_REQUEST:_ Present every line of the items below as a numbered list, leaving out any blank lines.

### MATERIAL

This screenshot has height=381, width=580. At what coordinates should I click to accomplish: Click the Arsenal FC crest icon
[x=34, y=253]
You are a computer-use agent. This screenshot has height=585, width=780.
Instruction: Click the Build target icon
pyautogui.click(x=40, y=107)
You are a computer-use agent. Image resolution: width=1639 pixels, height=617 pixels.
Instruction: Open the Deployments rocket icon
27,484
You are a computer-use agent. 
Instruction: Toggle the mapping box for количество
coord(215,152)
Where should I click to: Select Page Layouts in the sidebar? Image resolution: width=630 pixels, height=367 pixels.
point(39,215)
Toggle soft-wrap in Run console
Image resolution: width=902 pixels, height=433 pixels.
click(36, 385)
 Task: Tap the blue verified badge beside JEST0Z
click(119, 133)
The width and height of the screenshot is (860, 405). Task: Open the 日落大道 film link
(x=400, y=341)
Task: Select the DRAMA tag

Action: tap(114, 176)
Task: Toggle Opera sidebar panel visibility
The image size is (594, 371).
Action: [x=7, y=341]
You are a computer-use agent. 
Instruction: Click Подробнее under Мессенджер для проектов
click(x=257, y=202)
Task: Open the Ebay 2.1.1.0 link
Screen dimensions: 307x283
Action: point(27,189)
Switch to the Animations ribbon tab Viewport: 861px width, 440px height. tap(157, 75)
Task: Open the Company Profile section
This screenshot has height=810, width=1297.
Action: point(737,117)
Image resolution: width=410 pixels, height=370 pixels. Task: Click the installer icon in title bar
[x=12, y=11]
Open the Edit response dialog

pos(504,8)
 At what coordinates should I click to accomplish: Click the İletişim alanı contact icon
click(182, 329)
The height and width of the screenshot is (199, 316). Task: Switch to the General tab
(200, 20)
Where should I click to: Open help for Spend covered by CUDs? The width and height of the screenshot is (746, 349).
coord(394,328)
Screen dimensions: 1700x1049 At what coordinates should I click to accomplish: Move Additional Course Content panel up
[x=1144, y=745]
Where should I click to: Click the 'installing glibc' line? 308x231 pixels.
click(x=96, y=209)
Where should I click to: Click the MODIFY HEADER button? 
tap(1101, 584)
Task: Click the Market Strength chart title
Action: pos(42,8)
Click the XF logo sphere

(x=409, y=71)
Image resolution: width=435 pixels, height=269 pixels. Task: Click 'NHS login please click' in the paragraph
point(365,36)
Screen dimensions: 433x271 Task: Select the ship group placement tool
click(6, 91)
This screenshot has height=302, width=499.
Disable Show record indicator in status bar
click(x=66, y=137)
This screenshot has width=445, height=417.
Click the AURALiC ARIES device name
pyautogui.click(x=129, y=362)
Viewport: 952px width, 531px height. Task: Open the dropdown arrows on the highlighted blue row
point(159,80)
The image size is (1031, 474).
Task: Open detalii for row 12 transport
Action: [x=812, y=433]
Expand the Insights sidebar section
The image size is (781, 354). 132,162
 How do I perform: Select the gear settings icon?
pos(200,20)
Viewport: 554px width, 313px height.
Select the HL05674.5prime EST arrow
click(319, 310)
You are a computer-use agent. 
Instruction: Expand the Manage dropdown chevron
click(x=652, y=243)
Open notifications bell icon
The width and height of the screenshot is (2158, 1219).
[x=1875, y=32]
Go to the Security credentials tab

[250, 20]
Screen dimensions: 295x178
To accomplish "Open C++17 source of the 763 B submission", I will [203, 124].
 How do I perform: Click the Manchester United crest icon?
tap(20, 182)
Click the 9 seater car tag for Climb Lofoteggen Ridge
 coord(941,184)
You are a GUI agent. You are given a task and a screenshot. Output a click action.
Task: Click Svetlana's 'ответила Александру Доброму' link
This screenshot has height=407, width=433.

######

_TASK ANSWER:_
1. This screenshot has height=381, width=580. At what coordinates should I click to accomplish: Click the Arsenal FC crest icon
2. [x=34, y=253]
3. You are a computer-use agent. This screenshot has height=585, width=780.
4. Instruction: Click the Build target icon
5. pyautogui.click(x=40, y=107)
6. You are a computer-use agent. Image resolution: width=1639 pixels, height=617 pixels.
7. Instruction: Open the Deployments rocket icon
8. 27,484
9. You are a computer-use agent. 
10. Instruction: Toggle the mapping box for количество
11. coord(215,152)
12. Where should I click to: Select Page Layouts in the sidebar? Image resolution: width=630 pixels, height=367 pixels.
13. point(39,215)
14. Toggle soft-wrap in Run console
15. Image resolution: width=902 pixels, height=433 pixels.
16. click(36, 385)
17.  Task: Tap the blue verified badge beside JEST0Z
18. click(119, 133)
19. The width and height of the screenshot is (860, 405). Task: Open the 日落大道 film link
20. (x=400, y=341)
21. Task: Select the DRAMA tag
22. Action: tap(114, 176)
23. Task: Toggle Opera sidebar panel visibility
24. The image size is (594, 371).
25. Action: [x=7, y=341]
26. You are a computer-use agent. 
27. Instruction: Click Подробнее under Мессенджер для проектов
28. click(x=257, y=202)
29. Task: Open the Ebay 2.1.1.0 link
30. Screen dimensions: 307x283
31. Action: point(27,189)
32. Switch to the Animations ribbon tab Viewport: 861px width, 440px height. tap(157, 75)
33. Task: Open the Company Profile section
34. This screenshot has height=810, width=1297.
35. Action: point(737,117)
36. Image resolution: width=410 pixels, height=370 pixels. Task: Click the installer icon in title bar
37. [x=12, y=11]
38. Open the Edit response dialog
39. pos(504,8)
40.  At what coordinates should I click to accomplish: Click the İletişim alanı contact icon
41. click(182, 329)
42. The height and width of the screenshot is (199, 316). Task: Switch to the General tab
43. (200, 20)
44. Where should I click to: Open help for Spend covered by CUDs? The width and height of the screenshot is (746, 349).
45. coord(394,328)
46. Screen dimensions: 1700x1049 At what coordinates should I click to accomplish: Move Additional Course Content panel up
47. [x=1144, y=745]
48. Where should I click to: Click the 'installing glibc' line? 308x231 pixels.
49. click(x=96, y=209)
50. Where should I click to: Click the MODIFY HEADER button? 
51. tap(1101, 584)
52. Task: Click the Market Strength chart title
53. Action: pos(42,8)
54. Click the XF logo sphere
55. (x=409, y=71)
56. Image resolution: width=435 pixels, height=269 pixels. Task: Click 'NHS login please click' in the paragraph
57. point(365,36)
58. Screen dimensions: 433x271 Task: Select the ship group placement tool
59. click(6, 91)
60. This screenshot has height=302, width=499.
61. Disable Show record indicator in status bar
62. click(x=66, y=137)
63. This screenshot has width=445, height=417.
64. Click the AURALiC ARIES device name
65. pyautogui.click(x=129, y=362)
66. Viewport: 952px width, 531px height. Task: Open the dropdown arrows on the highlighted blue row
67. point(159,80)
68. The image size is (1031, 474).
69. Task: Open detalii for row 12 transport
70. Action: [x=812, y=433]
71. Expand the Insights sidebar section
72. The image size is (781, 354). 132,162
73.  How do I perform: Select the gear settings icon?
74. pos(200,20)
75. Viewport: 554px width, 313px height.
76. Select the HL05674.5prime EST arrow
77. click(319, 310)
78. You are a computer-use agent. 
79. Instruction: Expand the Manage dropdown chevron
80. click(x=652, y=243)
81. Open notifications bell icon
82. The width and height of the screenshot is (2158, 1219).
83. [x=1875, y=32]
84. Go to the Security credentials tab
85. [250, 20]
86. Screen dimensions: 295x178
87. To accomplish "Open C++17 source of the 763 B submission", I will [203, 124].
88.  How do I perform: Click the Manchester United crest icon?
89. tap(20, 182)
90. Click the 9 seater car tag for Climb Lofoteggen Ridge
91.  coord(941,184)
92. You are a GUI agent. You are given a task and a screenshot. Output a click action.
93. Task: Click Svetlana's 'ответила Александру Доброму' link
94. This screenshot has height=407, width=433.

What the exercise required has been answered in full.